Whitey Bulger is dead. The infamous South Boston criminal was killed in a West Virginia prison where he'd recently been transferred. Dick Lehr, formerly of the Boston Globe, authored several books about Whitey Bulger, including the seminal "Black Mass," which was co-authored with fellow former Boston Globe journalist Gerard O'Neill. Lehr spoke with WGBH All Things Considered anchor Barbara Howard about Bulger. The following transcript has been edited for clarity.

Barbara Howard: The Boston Globe, the paper that you and your co-author worked for, is reporting that Bulger may have been killed at the hands of an inmate with ties to the Mafia. Does that surprise you?

Lehr: If that’s true, not really. The Mafia and elephants, I guess, never forget. This goes way back. Whitey Bulger and his cohort, his sidekick, Stephen “The Rifleman” Flemmi for years were informants for the Boston FBI office, and especially Flemmi, gave them tons of intelligence about the Mafia that led to the undoing of a crime family.

Howard: The Italian crime family, and creating a vacuum that allowed the Irish Mafia, including Bulger's gang, to fill that void.

Lehr: Absolutely, it was in the early 1980’s that the FBI, with Bulger’s help, took out the Angiulo crime family. And from then on, Bulger was the most powerful underworld boss in the city, in the region.

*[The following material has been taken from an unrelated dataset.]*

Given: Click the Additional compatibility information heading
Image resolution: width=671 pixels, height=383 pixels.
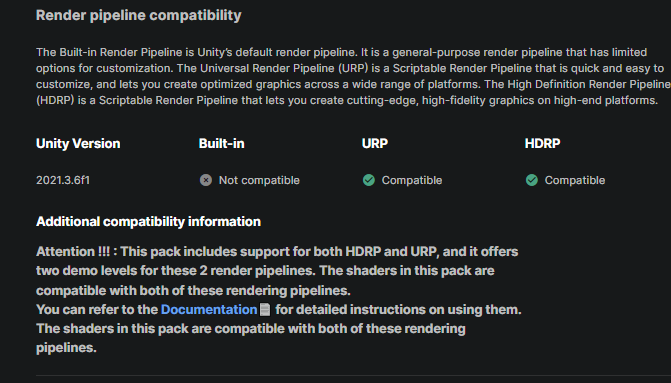Looking at the screenshot, I should tap(148, 222).
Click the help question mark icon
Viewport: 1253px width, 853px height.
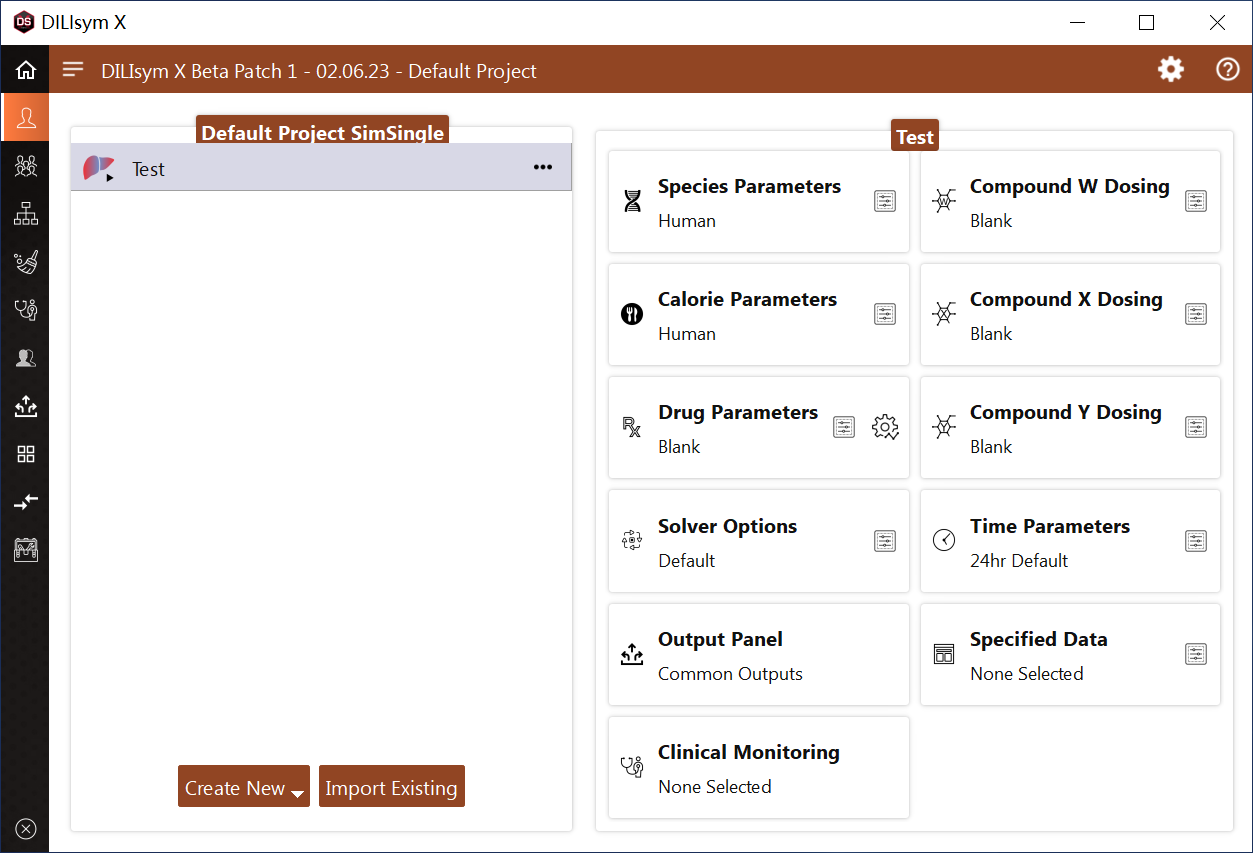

Howard: And one of the reasons he had so much power was because the FBI had a deal with him, and they pretty much look the other way when he committed crimes.

Lehr: The FBI and their corrupt so-called "unholy alliance" with Bulger enabled Bulger to basically have a license to kill here in Boston.

Howard: And his handler John Connolly grew up with Whitey Bulger and with his brother Billy Bulger, who of course went on to become Massachusetts senate president and head of the UMass system.

Lehr: The lead corrupt agent in the band of agents who in effect became members of Bulger's gang, John Connolly, as you mentioned, grew up in South Boston. And it all began this unholy alliance, through personal relationships. That was the leverage, that was the way in.

Howard: And of course it was John Connolly, the corrupted FBI agent, who tipped Bulger off. He managed to escape and ended up on the 10 most-wanted list. And it took years to get him back. He was only captured not that long ago, in California. He was subsequently tried and convicted, and was serving time in prison for 11 murders, but he was accused of many more.

Lehr: Yes, I mean the 11 are the ones they made. But I don't think anyone in law enforcement or in the neighborhoods think that was all of it. I think what really elevates Bulger to his place in the history of American crime is this connection with the FBI. Because you talk about famous gangsters in American history, whether it's Dillinger, John Gotti more recently. None of those guys, for all the money and all the murders and mayhem they created, none of them did what Bulger did. And that in effect brought the FBI to its knees — where you had a band of agents working for him.

Howard: Let me ask you about that band of FBI agents. Only John Connolly ended up serving time. What happened to the rest of the FBI agents who were corrupted by this?

Lehr: Well Connolly’s supervisor, an agent by the name of John Morris, and that's a key thing to make this corrupt alliance work, is to take out and compromise the supervisor, John Morris became a government witness, so that spared him prison time. And then, as far as the others, they've been identified in court hearings by name and in testimony. But somehow the FBI and the government seemed satisfied with Connolly and Morris, and I don't think we'll ever know the whole story, how deep and dark it was and how high up it might have gone. The FBI tries to spin it as basically two bad apples in the bureau. But you know, the records and the history at this point demonstrates that it was far broader and deeper than that.